* **PROVIDED TEXT**:
■ ■ ■ ■ ■
Kandinsky2.2 text-to-image fine-tuning

Kandinsky 2.2 includes a prior pipeline that generates image embeddings from text prompts, and a decoder pipeline that generates the output image based on the image embeddings. We provide train_text_to_image_prior.py and train_text_to_image_decoder.py scripts to show you how to fine-tune the Kandinsky prior and decoder models separately based on your own dataset. To achieve the best results, you should fine-tune both your prior and decoder models.

Note:

This script is experimental. The script fine-tunes the whole model and often times the model overfits and runs into issues like catastrophic forgetting. It's recommended to try different hyperparameters to get the best result on your dataset.

Running locally with PyTorch

Before running the scripts, make sure to install the library's training dependencies:

Important

To make sure you can successfully run the latest versions of the example scripts, we highly recommend installing from source and keeping the install up to date as we update the example scripts frequently and install some example-specific requirements. To do this, execute the following steps in a new virtual environment:

git clone https://github.com/huggingface/diffusers
cd diffusers
pip install .

Then cd in the example folder and run

pip install -r requirements.txt

And initialize an 🤗Accelerate environment with:

accelerate config

For this example we want to directly store the trained LoRA embeddings on the Hub, so we need to be logged in and add the --push_to_hub flag.

Naruto example

For all our examples, we will directly store the trained weights on the Hub, so we need to be logged in and add the --push_to_hub flag. In order to do that, you have to be a registered user on the 🤗 Hugging Face Hub, and you'll also need to use an access token for the code to work. For more information on access tokens, please refer to the User Access Tokens guide.

Run the following command to authenticate your token

huggingface-cli login

We also use Weights and Biases logging by default, because it is really useful to monitor the training progress by regularly generating sample images during training. To install wandb, run

pip install wandb

To disable wandb logging, remove the --report_to=="wandb" and --validation_prompts="A robot naruto, 4k photo" flags from below examples

Fine-tune decoder

export DATASET_NAME="lambdalabs/naruto-blip-captions"
■ ■ ■ ■ ■
Duplicate everything in the Kandinsky 2.2 fine-tuning guide from "For all our" down to "Access Tokens guide.".

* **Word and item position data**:
■ ■ ■ ■ ■
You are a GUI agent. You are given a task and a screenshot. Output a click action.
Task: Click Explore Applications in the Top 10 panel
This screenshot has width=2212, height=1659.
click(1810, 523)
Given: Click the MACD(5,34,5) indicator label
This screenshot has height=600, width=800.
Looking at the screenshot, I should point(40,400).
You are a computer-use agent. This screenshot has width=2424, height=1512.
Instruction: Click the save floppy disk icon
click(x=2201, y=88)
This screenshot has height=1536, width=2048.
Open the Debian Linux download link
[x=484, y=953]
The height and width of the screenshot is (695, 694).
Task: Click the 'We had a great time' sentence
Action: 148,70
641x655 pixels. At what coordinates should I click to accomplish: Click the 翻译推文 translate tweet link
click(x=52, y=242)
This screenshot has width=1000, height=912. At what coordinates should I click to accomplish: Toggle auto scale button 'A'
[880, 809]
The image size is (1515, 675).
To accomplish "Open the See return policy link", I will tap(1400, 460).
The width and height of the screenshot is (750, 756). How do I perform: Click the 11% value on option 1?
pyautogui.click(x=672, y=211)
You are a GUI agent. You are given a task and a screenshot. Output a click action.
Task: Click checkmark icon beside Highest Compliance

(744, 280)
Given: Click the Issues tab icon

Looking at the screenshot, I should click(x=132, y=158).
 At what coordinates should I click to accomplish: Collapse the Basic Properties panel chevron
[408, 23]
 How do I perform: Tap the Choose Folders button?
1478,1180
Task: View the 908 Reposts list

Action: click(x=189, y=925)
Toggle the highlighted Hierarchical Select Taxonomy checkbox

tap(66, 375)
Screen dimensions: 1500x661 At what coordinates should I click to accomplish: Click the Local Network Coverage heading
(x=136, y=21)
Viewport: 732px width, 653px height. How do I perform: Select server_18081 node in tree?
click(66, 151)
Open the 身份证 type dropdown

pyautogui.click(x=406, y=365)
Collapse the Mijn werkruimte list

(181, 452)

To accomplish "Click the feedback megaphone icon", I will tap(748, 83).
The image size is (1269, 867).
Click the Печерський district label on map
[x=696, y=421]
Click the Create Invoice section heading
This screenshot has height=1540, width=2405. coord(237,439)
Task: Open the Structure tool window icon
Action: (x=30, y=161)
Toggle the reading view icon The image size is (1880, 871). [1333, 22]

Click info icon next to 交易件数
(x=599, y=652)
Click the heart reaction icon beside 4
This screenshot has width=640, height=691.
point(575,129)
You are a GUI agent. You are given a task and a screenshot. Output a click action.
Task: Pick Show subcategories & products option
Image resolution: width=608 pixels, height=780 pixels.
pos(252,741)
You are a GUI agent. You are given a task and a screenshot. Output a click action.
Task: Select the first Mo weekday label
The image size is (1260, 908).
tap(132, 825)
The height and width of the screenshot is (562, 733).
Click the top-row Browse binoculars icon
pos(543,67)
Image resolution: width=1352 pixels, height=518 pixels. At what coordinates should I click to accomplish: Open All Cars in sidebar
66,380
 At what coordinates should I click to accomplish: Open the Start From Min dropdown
■ ■ ■ ■ ■
* **RESPONSE FOR THIS EXERCISE**:
For all our examples, we will directly store the trained weights on the Hub, so we need to be logged in and add the --push_to_hub flag. In order to do that, you have to be a registered user on the 🤗 Hugging Face Hub, and you'll also need to use an access token for the code to work. For more information on access tokens, please refer to the User Access Tokens guide.